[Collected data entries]
**********

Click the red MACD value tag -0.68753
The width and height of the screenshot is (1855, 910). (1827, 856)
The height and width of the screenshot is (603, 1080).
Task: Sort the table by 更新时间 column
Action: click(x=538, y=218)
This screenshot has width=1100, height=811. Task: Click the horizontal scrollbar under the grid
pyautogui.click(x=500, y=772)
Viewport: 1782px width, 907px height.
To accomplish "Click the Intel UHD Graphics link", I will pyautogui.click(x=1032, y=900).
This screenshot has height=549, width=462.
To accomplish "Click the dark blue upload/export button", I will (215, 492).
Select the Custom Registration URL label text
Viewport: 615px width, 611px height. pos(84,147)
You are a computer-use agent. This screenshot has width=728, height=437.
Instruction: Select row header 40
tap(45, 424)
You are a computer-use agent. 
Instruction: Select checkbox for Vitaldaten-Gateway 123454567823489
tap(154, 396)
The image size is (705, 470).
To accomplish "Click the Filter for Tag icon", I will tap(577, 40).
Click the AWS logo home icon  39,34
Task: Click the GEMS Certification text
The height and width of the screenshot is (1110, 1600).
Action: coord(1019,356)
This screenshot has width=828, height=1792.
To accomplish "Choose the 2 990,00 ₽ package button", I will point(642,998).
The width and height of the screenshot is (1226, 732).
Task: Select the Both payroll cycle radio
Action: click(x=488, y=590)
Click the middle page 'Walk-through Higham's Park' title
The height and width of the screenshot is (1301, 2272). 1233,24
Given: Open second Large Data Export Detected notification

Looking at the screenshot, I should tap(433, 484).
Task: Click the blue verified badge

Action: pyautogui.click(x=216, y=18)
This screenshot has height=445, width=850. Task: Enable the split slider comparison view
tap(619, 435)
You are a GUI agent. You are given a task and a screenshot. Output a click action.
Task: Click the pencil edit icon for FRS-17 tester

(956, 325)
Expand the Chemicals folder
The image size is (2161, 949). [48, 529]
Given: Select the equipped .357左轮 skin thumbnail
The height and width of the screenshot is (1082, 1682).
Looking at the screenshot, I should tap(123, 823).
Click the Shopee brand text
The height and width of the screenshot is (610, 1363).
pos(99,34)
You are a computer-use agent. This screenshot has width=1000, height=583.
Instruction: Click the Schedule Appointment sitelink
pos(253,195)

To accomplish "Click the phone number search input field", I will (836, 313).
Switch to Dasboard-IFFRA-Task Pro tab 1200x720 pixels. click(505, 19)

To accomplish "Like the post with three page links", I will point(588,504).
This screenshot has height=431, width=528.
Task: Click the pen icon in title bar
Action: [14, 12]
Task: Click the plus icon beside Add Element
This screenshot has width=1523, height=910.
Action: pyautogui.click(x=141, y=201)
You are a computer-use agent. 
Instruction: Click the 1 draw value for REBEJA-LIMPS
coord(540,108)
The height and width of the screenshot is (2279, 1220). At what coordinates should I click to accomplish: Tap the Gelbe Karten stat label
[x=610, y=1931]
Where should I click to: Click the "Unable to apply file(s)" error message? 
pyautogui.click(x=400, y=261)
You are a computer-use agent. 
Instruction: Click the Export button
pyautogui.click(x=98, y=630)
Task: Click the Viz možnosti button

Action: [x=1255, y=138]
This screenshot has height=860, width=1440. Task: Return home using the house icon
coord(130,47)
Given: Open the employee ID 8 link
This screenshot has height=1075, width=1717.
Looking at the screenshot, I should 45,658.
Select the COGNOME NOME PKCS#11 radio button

**********

## The problem
Go through the data and copy each line exactly as it reads.

## Problem solution
Click the red MACD value tag -0.68753
The width and height of the screenshot is (1855, 910). (1827, 856)
The height and width of the screenshot is (603, 1080).
Task: Sort the table by 更新时间 column
Action: click(x=538, y=218)
This screenshot has width=1100, height=811. Task: Click the horizontal scrollbar under the grid
pyautogui.click(x=500, y=772)
Viewport: 1782px width, 907px height.
To accomplish "Click the Intel UHD Graphics link", I will pyautogui.click(x=1032, y=900).
This screenshot has height=549, width=462.
To accomplish "Click the dark blue upload/export button", I will (215, 492).
Select the Custom Registration URL label text
Viewport: 615px width, 611px height. pos(84,147)
You are a computer-use agent. This screenshot has width=728, height=437.
Instruction: Select row header 40
tap(45, 424)
You are a computer-use agent. 
Instruction: Select checkbox for Vitaldaten-Gateway 123454567823489
tap(154, 396)
The image size is (705, 470).
To accomplish "Click the Filter for Tag icon", I will tap(577, 40).
Click the AWS logo home icon  39,34
Task: Click the GEMS Certification text
The height and width of the screenshot is (1110, 1600).
Action: coord(1019,356)
This screenshot has width=828, height=1792.
To accomplish "Choose the 2 990,00 ₽ package button", I will point(642,998).
The width and height of the screenshot is (1226, 732).
Task: Select the Both payroll cycle radio
Action: click(x=488, y=590)
Click the middle page 'Walk-through Higham's Park' title
The height and width of the screenshot is (1301, 2272). 1233,24
Given: Open second Large Data Export Detected notification

Looking at the screenshot, I should tap(433, 484).
Task: Click the blue verified badge

Action: pyautogui.click(x=216, y=18)
This screenshot has height=445, width=850. Task: Enable the split slider comparison view
tap(619, 435)
You are a GUI agent. You are given a task and a screenshot. Output a click action.
Task: Click the pencil edit icon for FRS-17 tester

(956, 325)
Expand the Chemicals folder
The image size is (2161, 949). [48, 529]
Given: Select the equipped .357左轮 skin thumbnail
The height and width of the screenshot is (1082, 1682).
Looking at the screenshot, I should tap(123, 823).
Click the Shopee brand text
The height and width of the screenshot is (610, 1363).
pos(99,34)
You are a computer-use agent. This screenshot has width=1000, height=583.
Instruction: Click the Schedule Appointment sitelink
pos(253,195)

To accomplish "Click the phone number search input field", I will (836, 313).
Switch to Dasboard-IFFRA-Task Pro tab 1200x720 pixels. click(505, 19)

To accomplish "Like the post with three page links", I will point(588,504).
This screenshot has height=431, width=528.
Task: Click the pen icon in title bar
Action: [14, 12]
Task: Click the plus icon beside Add Element
This screenshot has width=1523, height=910.
Action: pyautogui.click(x=141, y=201)
You are a computer-use agent. 
Instruction: Click the 1 draw value for REBEJA-LIMPS
coord(540,108)
The height and width of the screenshot is (2279, 1220). At what coordinates should I click to accomplish: Tap the Gelbe Karten stat label
[x=610, y=1931]
Where should I click to: Click the "Unable to apply file(s)" error message? 
pyautogui.click(x=400, y=261)
You are a computer-use agent. 
Instruction: Click the Export button
pyautogui.click(x=98, y=630)
Task: Click the Viz možnosti button

Action: [x=1255, y=138]
This screenshot has height=860, width=1440. Task: Return home using the house icon
coord(130,47)
Given: Open the employee ID 8 link
This screenshot has height=1075, width=1717.
Looking at the screenshot, I should 45,658.
Select the COGNOME NOME PKCS#11 radio button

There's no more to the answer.